━━━━━ EXCERTO ━━━━━

Trio of Towns não se chama assim à toa. À medida que vão avançando no jogo, vão sendo desbloqueados os caminhos para as três povoações que rodeiam a encruzilhada principal do mundo: Westown, Lulukoko e Tsuyukusa. Cada uma destas aldeias tem uma temática bem definida: Westown é, como o nome indica, uma aldeia bem ao estilo western; Lulukoko tem um ar tropical, com os seus habitantes a desfrutarem dos bens do mar; e, finalmente, Tsuyukusa é de inspiração asiática, que se reflecte nos seus edifícios e nas vestes dos seus habitantes. Estas diferenças criam variedade não só nos itens que podem obter, como também nos ambientes visitados, mas não consigo deixar de sentir que as diferenças são um pouco forçadas. Estamos a falar de ambientes bem distintos que são facilmente acessíveis entre si, a pé, e sem grande esforço, mas que no entanto acabamos por ter a sensação de que estamos a viajar entre países, e não aldeias.

━━━━━ ENTRADAS EM BRUTO ━━━━━

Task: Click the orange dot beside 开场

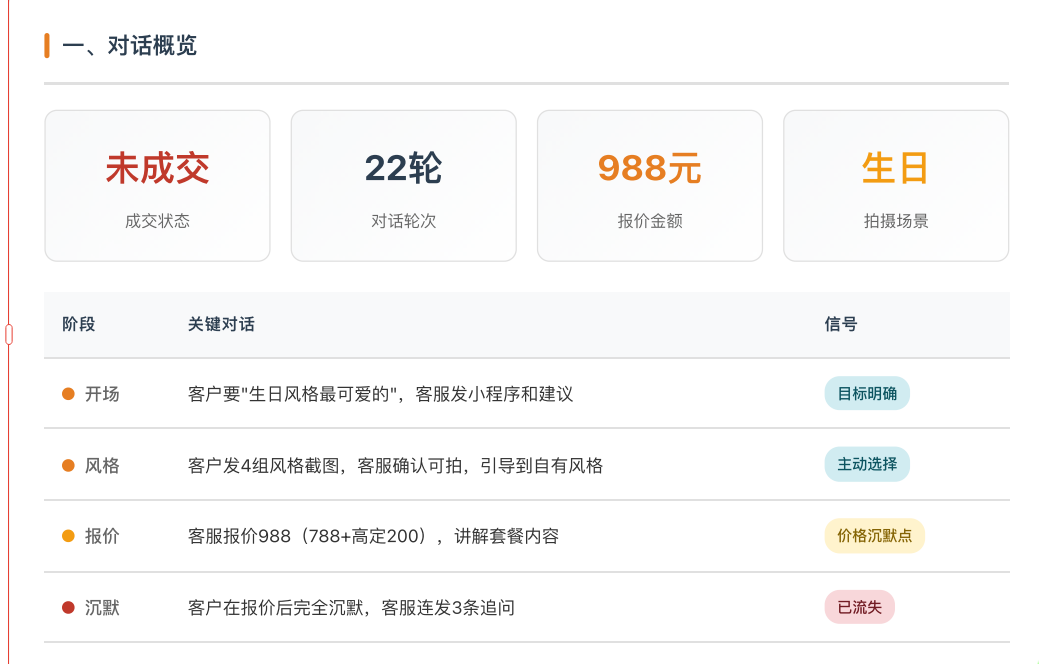Action: point(68,394)
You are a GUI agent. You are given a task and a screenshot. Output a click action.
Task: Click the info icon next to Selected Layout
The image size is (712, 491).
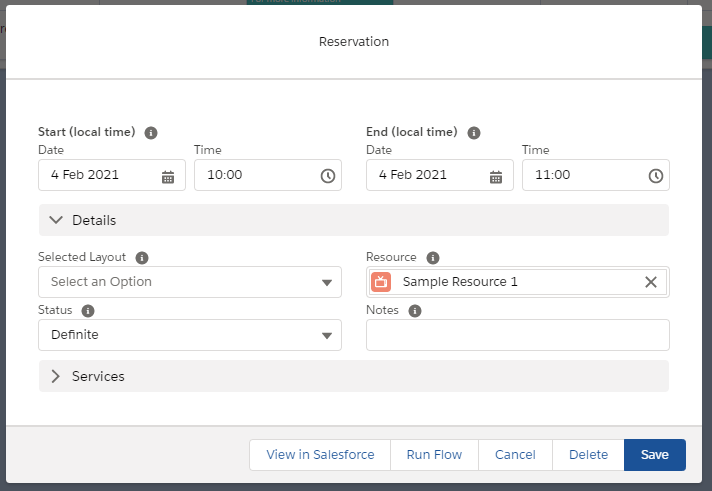pos(142,257)
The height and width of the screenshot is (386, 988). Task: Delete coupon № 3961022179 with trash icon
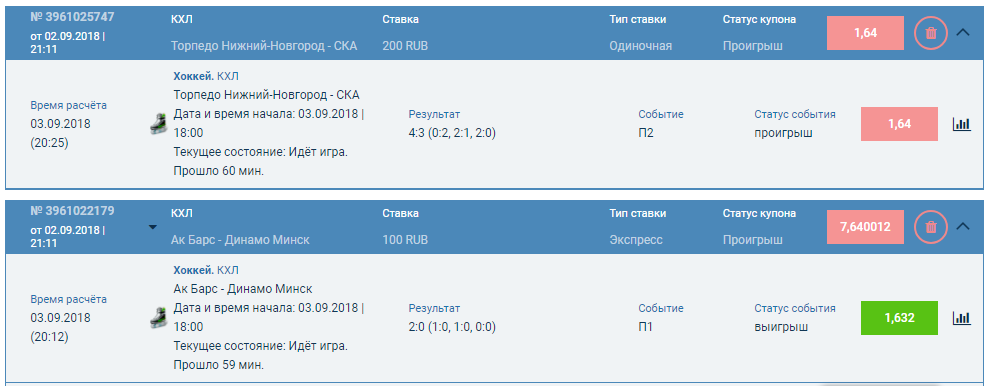pyautogui.click(x=931, y=227)
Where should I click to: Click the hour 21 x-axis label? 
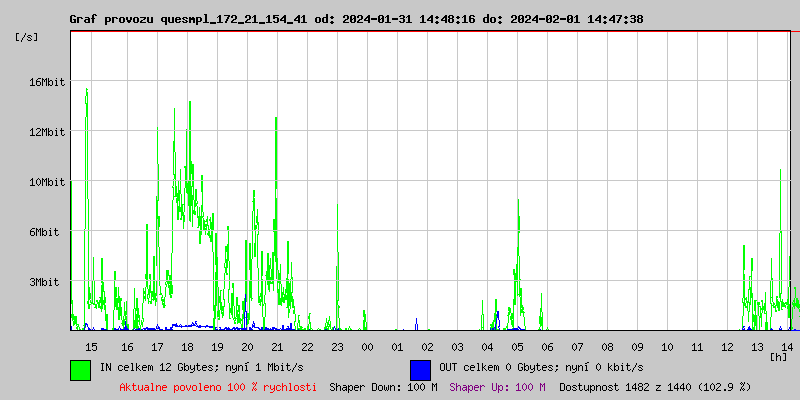pyautogui.click(x=277, y=346)
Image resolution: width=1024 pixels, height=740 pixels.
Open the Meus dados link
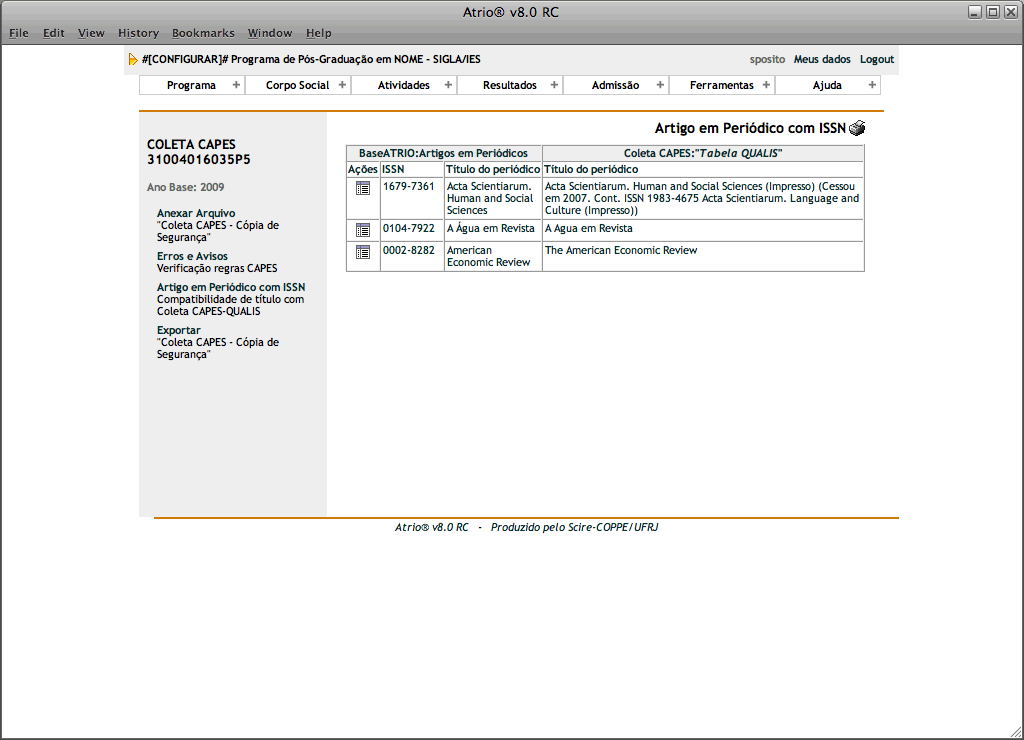point(822,60)
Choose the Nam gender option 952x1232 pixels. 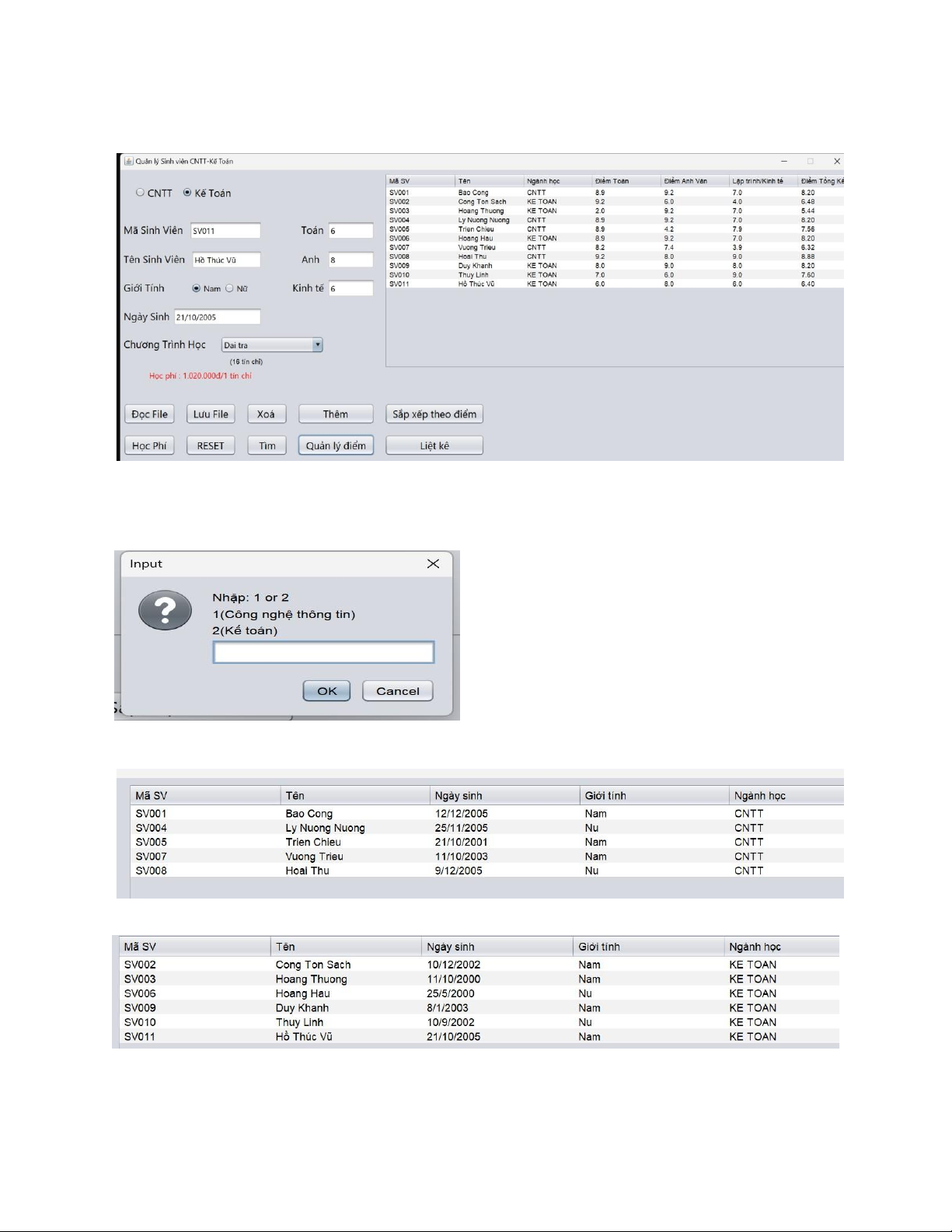coord(197,288)
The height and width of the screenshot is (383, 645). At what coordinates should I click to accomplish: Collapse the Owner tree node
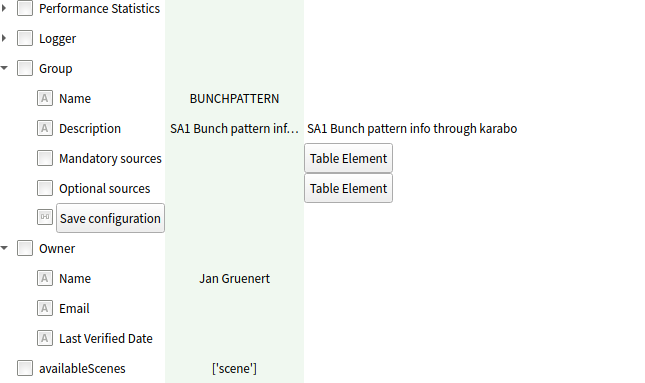(4, 248)
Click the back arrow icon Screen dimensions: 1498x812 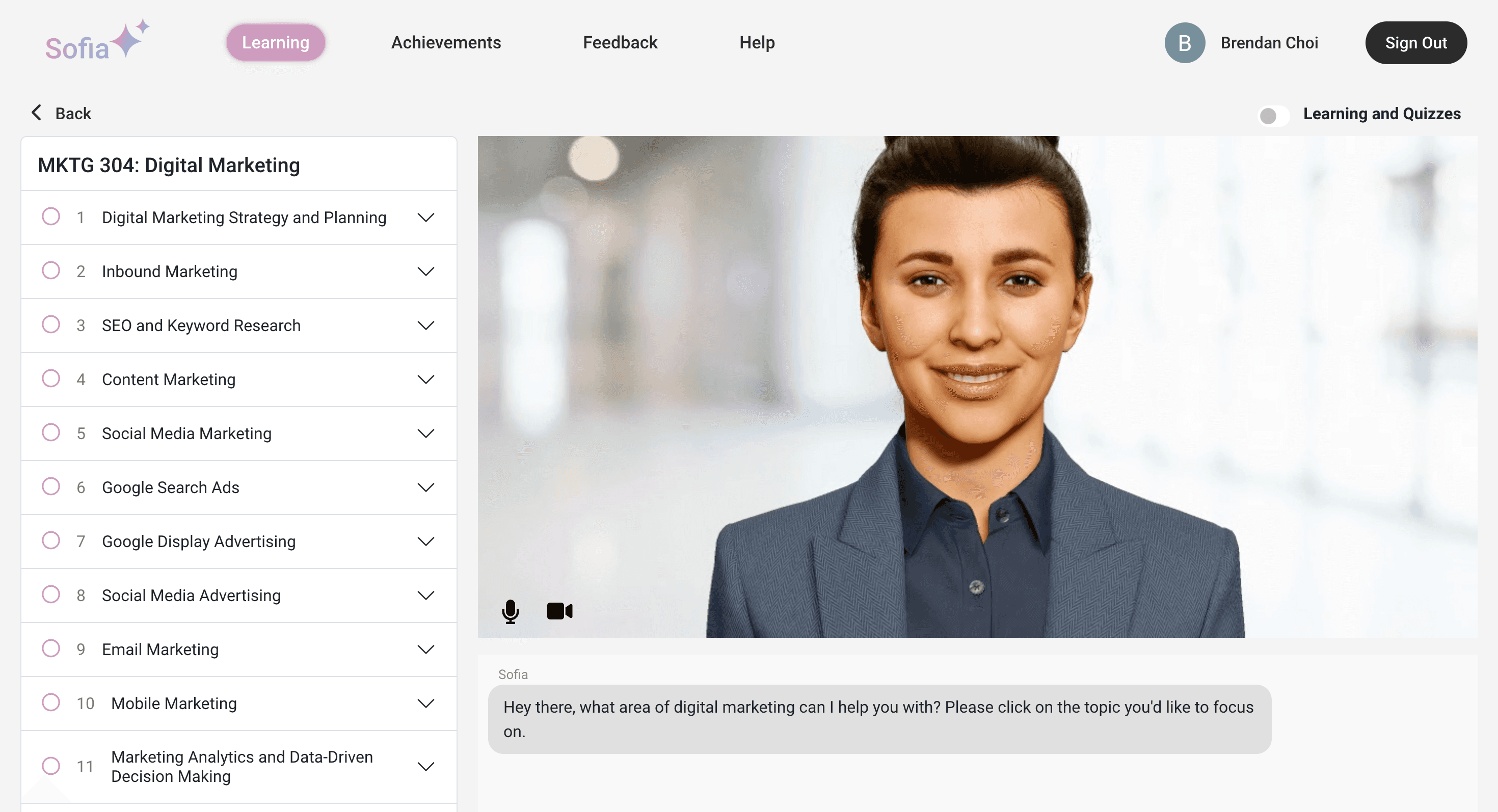[37, 113]
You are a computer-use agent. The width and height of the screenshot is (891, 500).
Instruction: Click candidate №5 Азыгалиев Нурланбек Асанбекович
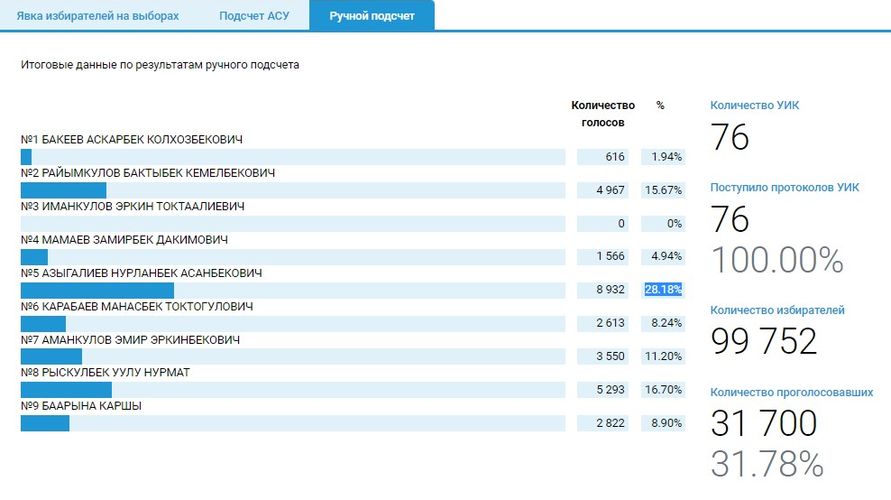click(x=141, y=273)
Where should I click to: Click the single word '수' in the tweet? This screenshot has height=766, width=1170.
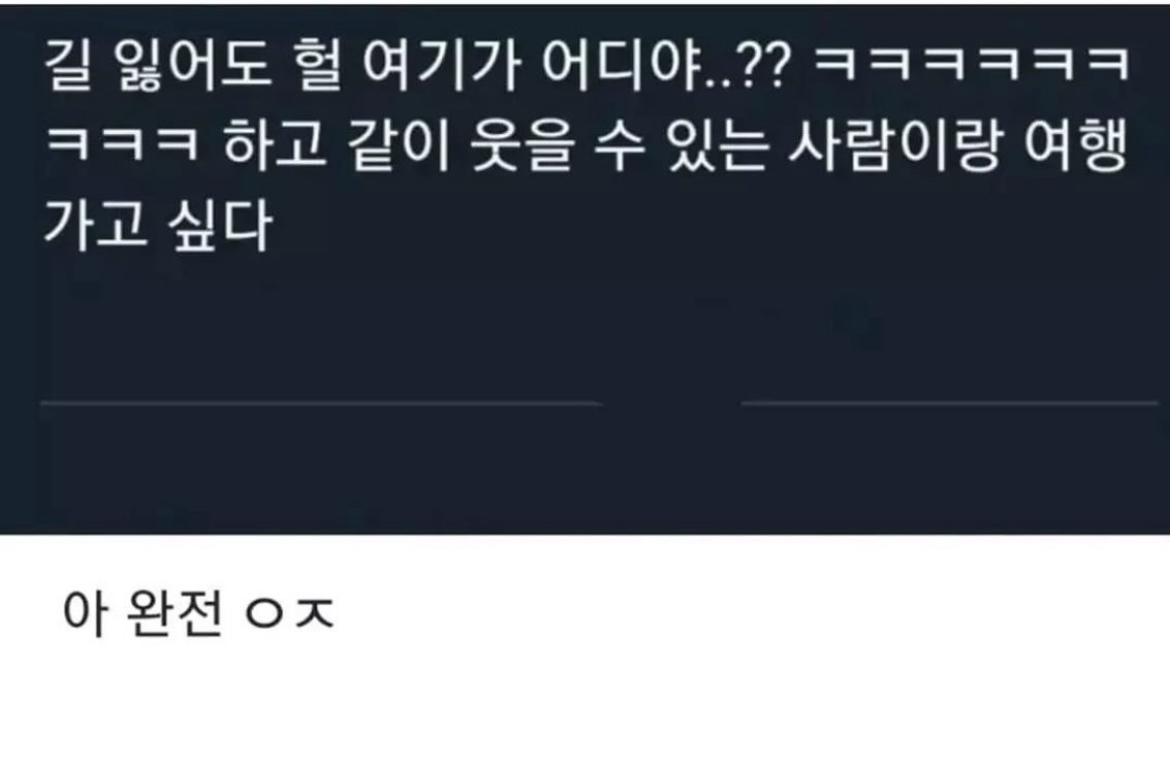(x=621, y=145)
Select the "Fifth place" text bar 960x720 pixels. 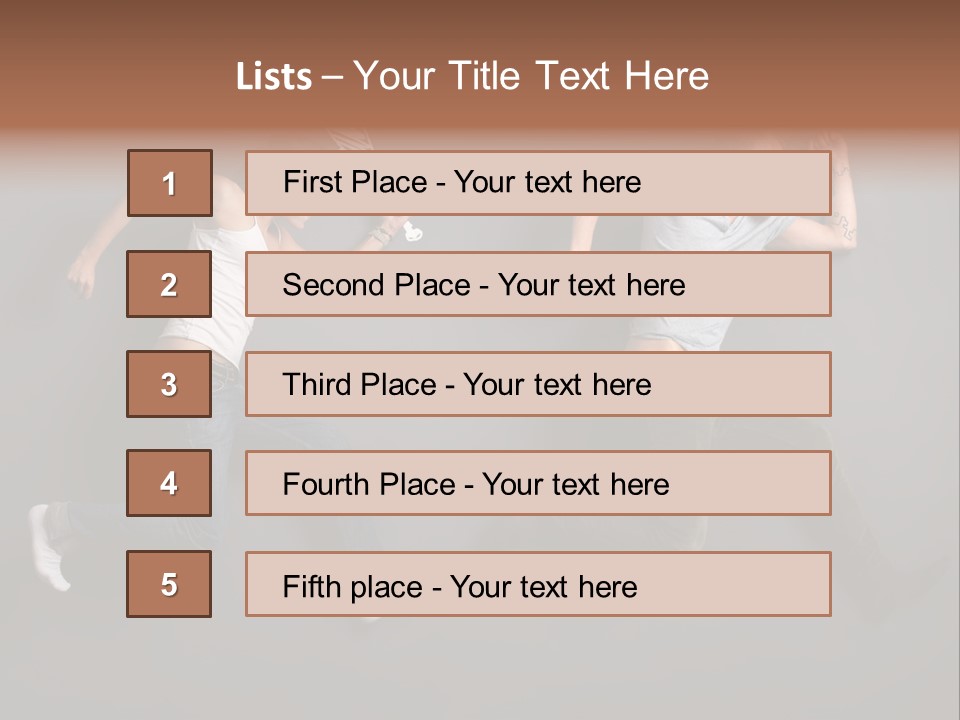(x=538, y=584)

━━━━━

# [EXERCÍCIO BREVE]
Indique se cada afirmação concorda com o excerto sobre Trio of Towns, respondendo sim ou não e citando as palavras do excerto que o decidem.
1. Lulukoko tem um ar tropical.
2. As três aldeias são difíceis de alcançar a pé umas a partir das outras.
3. Tsuyukusa é de inspiração europeia.

# [RESOLUÇÃO]
1. Sim: "Lulukoko tem um ar tropical".
2. Não: "facilmente acessíveis entre si, a pé, e sem grande esforço".
3. Não: "Tsuyukusa é de inspiração asiática".